Task directions ->
Lines from the one containing "You are a computer-use" through the last line of the records below need to be repeated exactly; nothing else, and no pictures.

Collected data ->
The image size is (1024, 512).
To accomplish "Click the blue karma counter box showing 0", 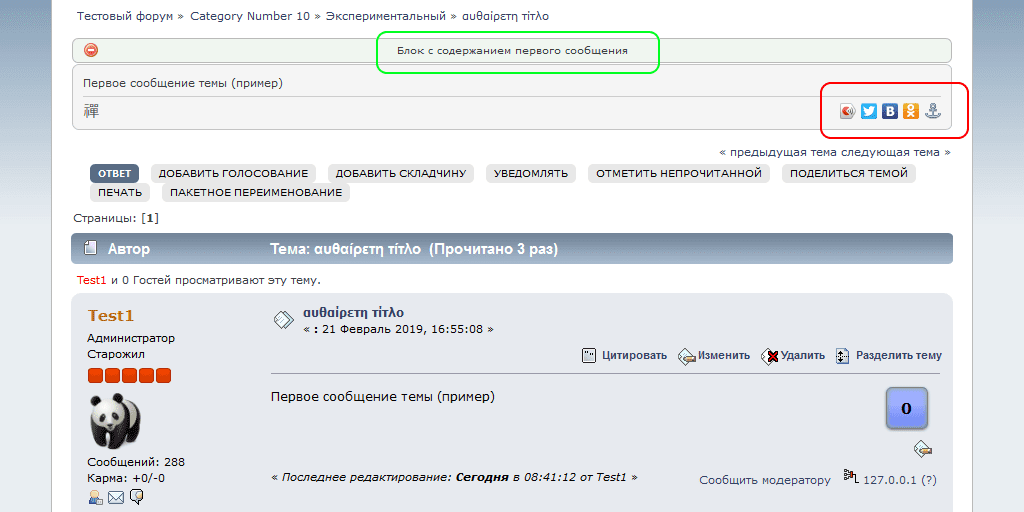I will pyautogui.click(x=906, y=408).
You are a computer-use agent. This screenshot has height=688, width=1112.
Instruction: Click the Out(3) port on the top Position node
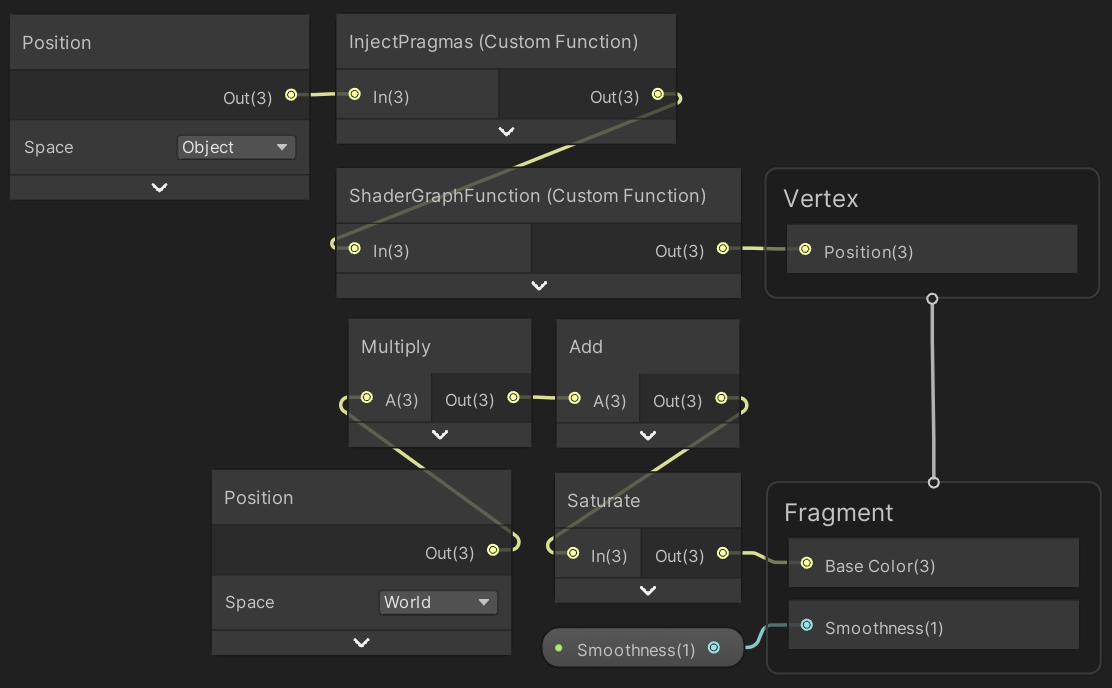click(x=290, y=97)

Answer box ->
You are a computer-use agent. This screenshot has height=688, width=1112.
Instruction: Click the Out(3) port on the top Position node
click(x=290, y=97)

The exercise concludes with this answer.